Now, this may seem like a story we have posted here before. It may not even seem like big news since this happens so frequently. But, there is an especially notable point about this senseless crime. Hadiya Pendleton was not only an honors student, athlete, and all-around good kid, she performed at President Obama’s inauguration just last month. So, not only does this hit extremely close to home in a political sense for President Obama, who was a longtime resident of Chicago and the state of Illinois’ Senator before his election in 2008, it hits close to home in a personal sense for him too. This bright young lady was just at the Capitol celebrating President Obama’s second term. So, she was one of the “good” ones right?
Pendleton recorded a PSA against gang violence and gun safety in elementary school. Sadly, she couldn’t have known that she would be a victim of the very violence she was working to prevent.
Far too often we are having this conversation and seeing this headline. And, I have posted enough articles asking for real dialogue about gun safety to know that this is a much bigger problem. So, let’s just face it, here is something that we are not willing to admit. Most people think only the bad guys get shot. They don’t know any Hadiya Pendletons. They don’t know any Trayvon Martins. They don’t know any Jordan Russell Davis’. So, how could they possibly understand what it feels like to lose one of them?

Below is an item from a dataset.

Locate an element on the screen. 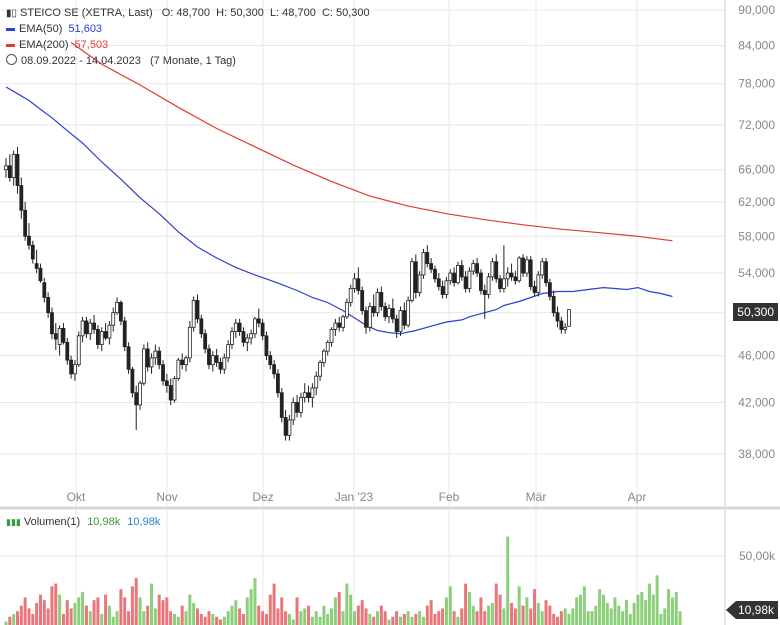  ema200-label: EMA(200) is located at coordinates (44, 45).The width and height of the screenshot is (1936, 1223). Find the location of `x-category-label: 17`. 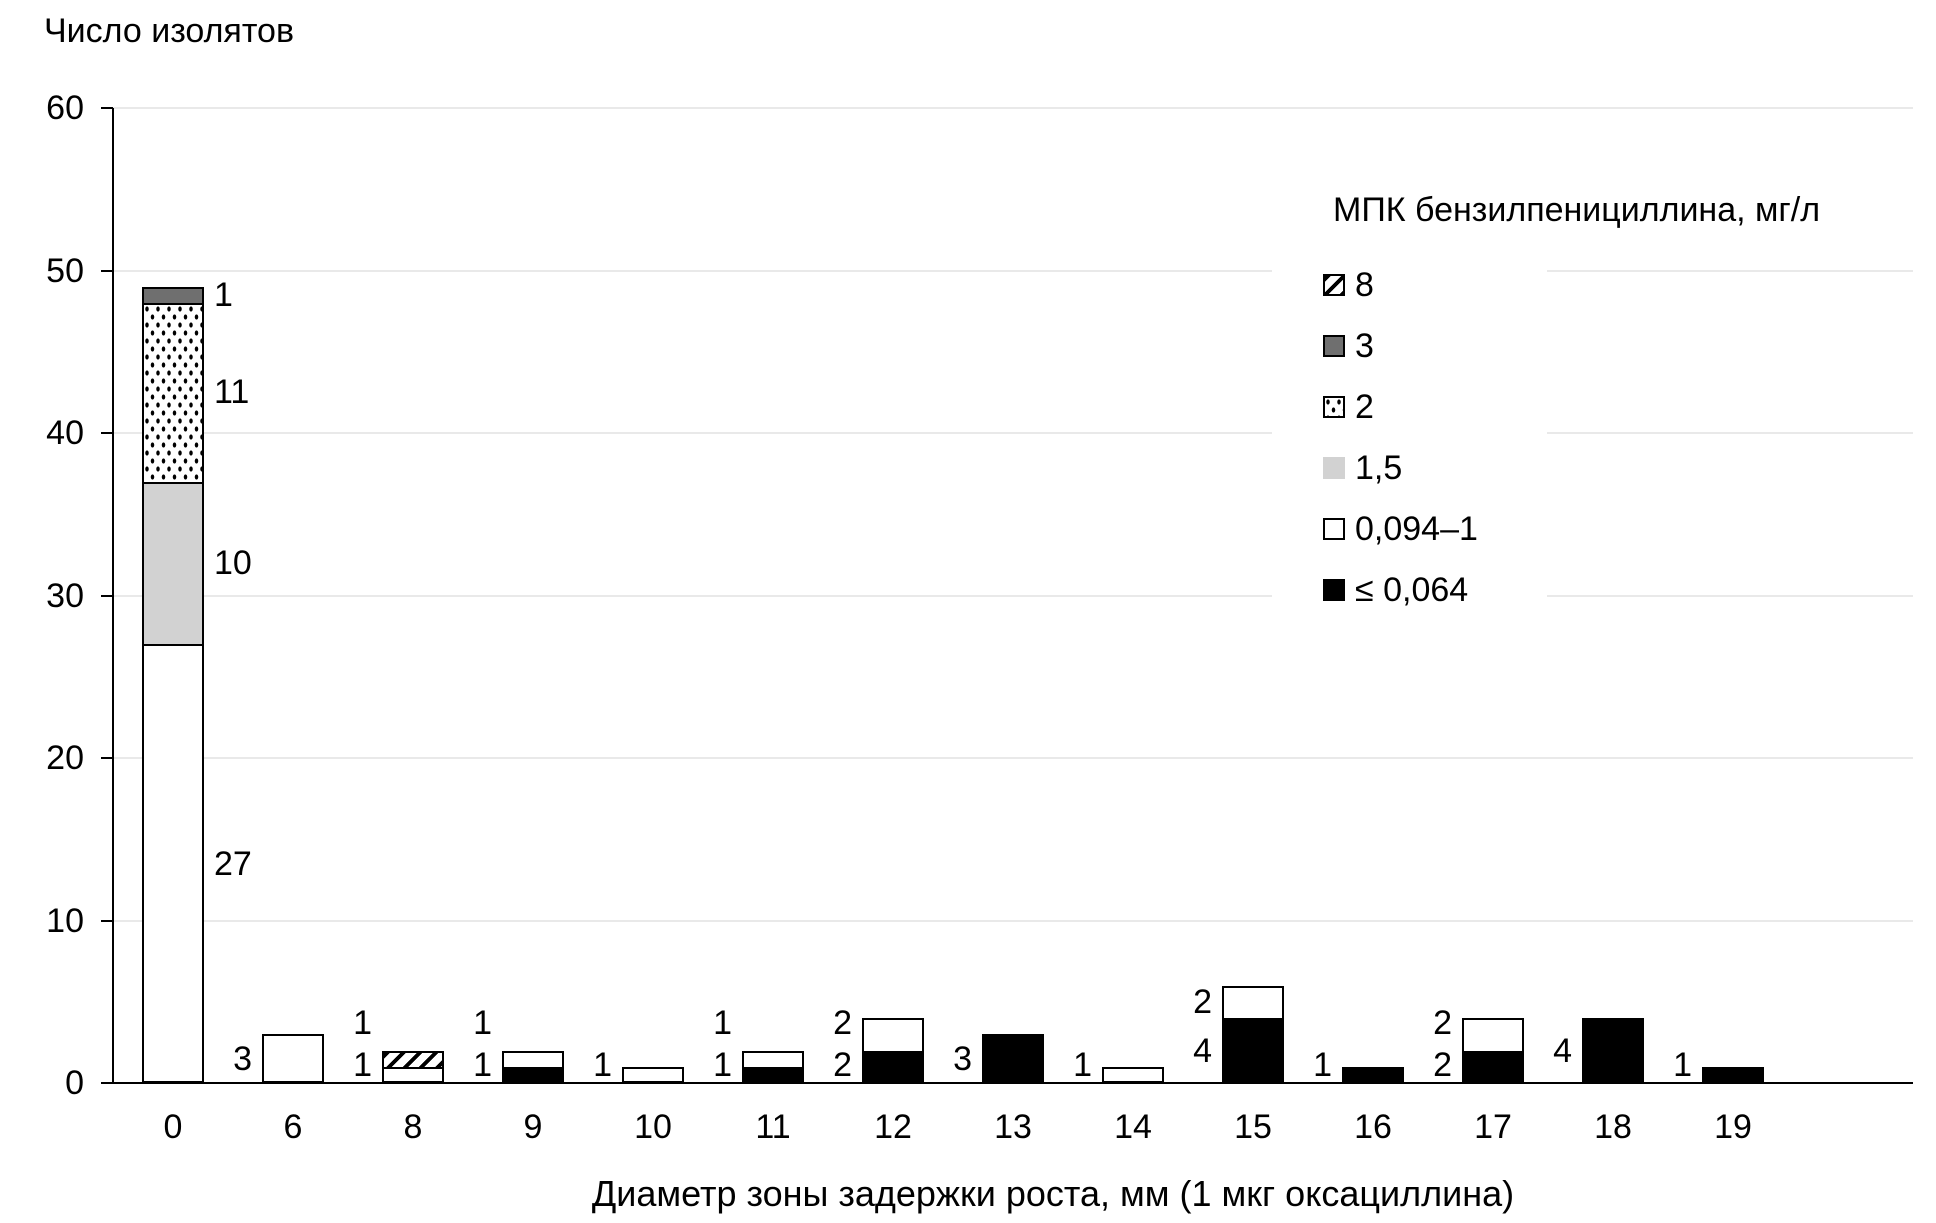

x-category-label: 17 is located at coordinates (1493, 1127).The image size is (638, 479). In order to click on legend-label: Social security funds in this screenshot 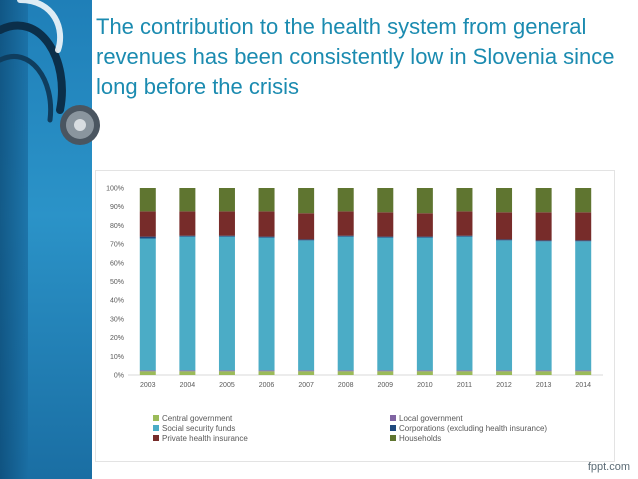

The more that the larger body of social culture in America convinces itself that gun policy won’t control “the bad guys,” the more all the brown good girls and good boys will be at risk for death due to gun violence. What happens next? We find out that Hadiya once painted her nails black so she must have been a bad kid? Or, maybe she kissed a boy once so she was promiscuous? This is how we deal with our gun problem. We find clever little ways to blame the victim for his or her demise. With Trayvon Martin it was his scary hoodie. With Jordan Davis it was his loud music. And, this is yet another way we kill ourselves and one another. What will it be this time?
When we fail to recognize the common spirit of hope in each of us, we lose the humanity for all of us. This is not a gun problem. This is an ‘us’ problem. We can deny it as much as we want to but it is certainly true. And sitting idly by watching all the mayhem will never change that.
So, I ask, what more can we do to prove that guns kill people? If all these dead children are not evidence enough, what is?